The planetary defense issues raised by Claudio Maccone's paper and in
subsequent media reports are not as simple or confuded as David Morrison
seems to suggest. When David says that "The Spaceguard approach is intended
to provide decades of advanced warning of any impact", he does not really
means *any* impact. What he is trying to say is: we are currently only
concerned with the impact threat posed by *large* asteroids with *long*
warning times. While I agree that it is more likely to discover a big,
km-sized impactor many decades before a collision with Earth, it seems
unwise to ignore the possibility of finding smaller NEAs (or, for that
matter, long-period comets) with much shorter warning times. That NASA's
current Spaceguard approach only focuses on large NEAs does not negate the
fact that smaller impactors will in all likelihood have much smaller warning
times.

Large NEAs such as 1999 AN and others make a close approach of Earth every
few decades. Since we have become aware of the potential impact risk due to
the gravitational effects of resonant returns, we understand that virtual
impactors have to pass through certain "keyholes" before the impact
probability will rise significantly. Once an impact solution is finally
confirmed, this would theoretically allow us decades of planning for
planetary defense.

Thus, it is very unlikely to find a big impactor with only a few weeks or
months warning: We may indeed have 20 or more years of "warning time".

** Dataset rows **
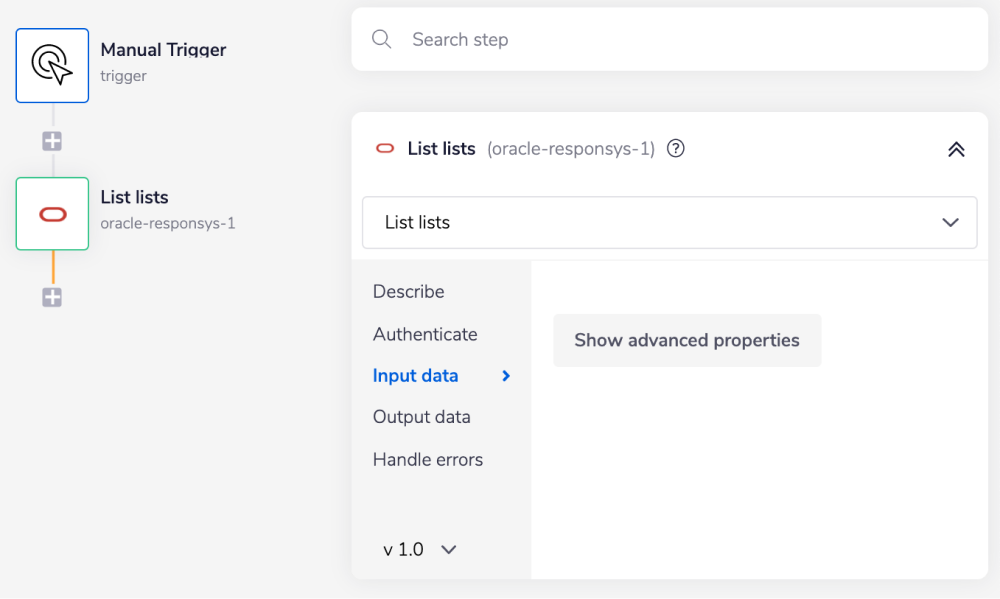Expand the Input data arrow chevron
1000x599 pixels.
point(506,375)
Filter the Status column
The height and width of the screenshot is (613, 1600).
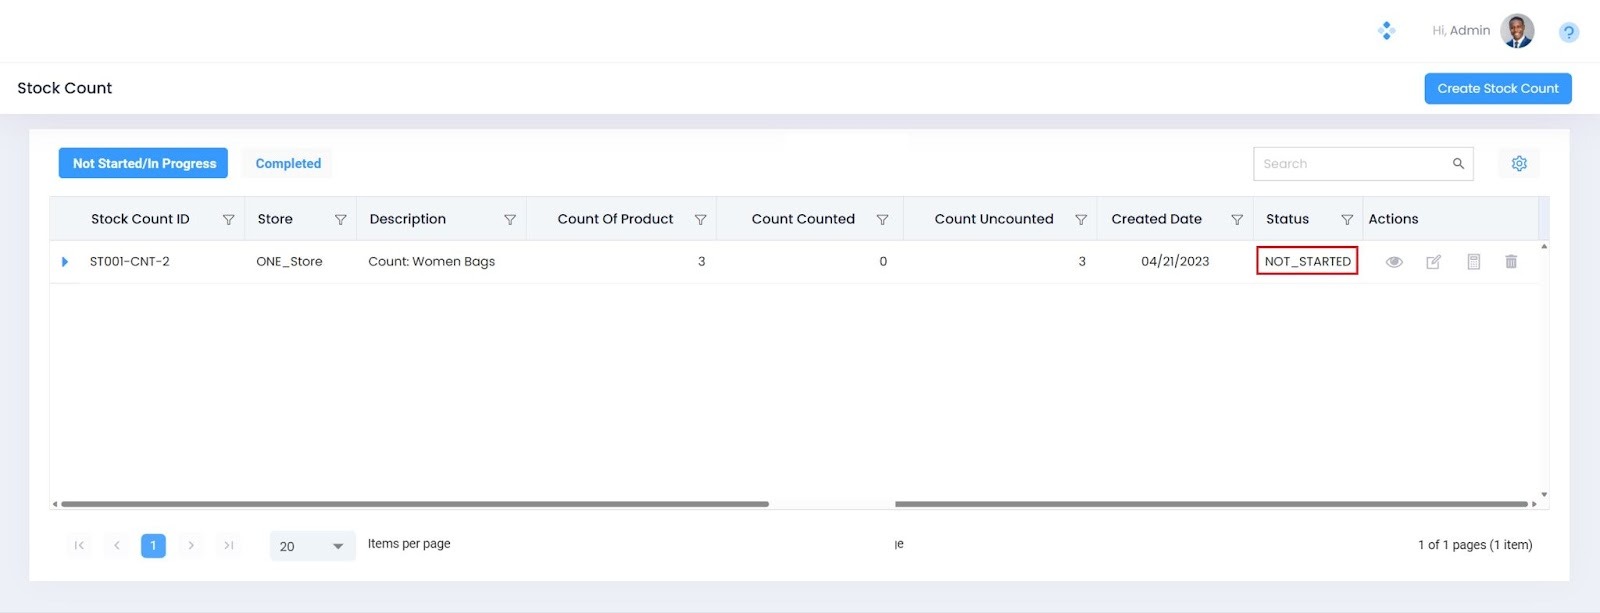click(x=1347, y=220)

** Given exercise A **
Could you reproduce the passage on planetary defense in full, word for word?
** Given exercise B **
Which lines of the records contain the string "width"? Copy each of them out.

** Full answer A **
The planetary defense issues raised by Claudio Maccone's paper and in
subsequent media reports are not as simple or confuded as David Morrison
seems to suggest. When David says that "The Spaceguard approach is intended
to provide decades of advanced warning of any impact", he does not really
means *any* impact. What he is trying to say is: we are currently only
concerned with the impact threat posed by *large* asteroids with *long*
warning times. While I agree that it is more likely to discover a big,
km-sized impactor many decades before a collision with Earth, it seems
unwise to ignore the possibility of finding smaller NEAs (or, for that
matter, long-period comets) with much shorter warning times. That NASA's
current Spaceguard approach only focuses on large NEAs does not negate the
fact that smaller impactors will in all likelihood have much smaller warning
times.

Large NEAs such as 1999 AN and others make a close approach of Earth every
few decades. Since we have become aware of the potential impact risk due to
the gravitational effects of resonant returns, we understand that virtual
impactors have to pass through certain "keyholes" before the impact
probability will rise significantly. Once an impact solution is finally
confirmed, this would theoretically allow us decades of planning for
planetary defense.

Thus, it is very unlikely to find a big impactor with only a few weeks or
months warning: We may indeed have 20 or more years of "warning time".

** Full answer B **
The height and width of the screenshot is (613, 1600).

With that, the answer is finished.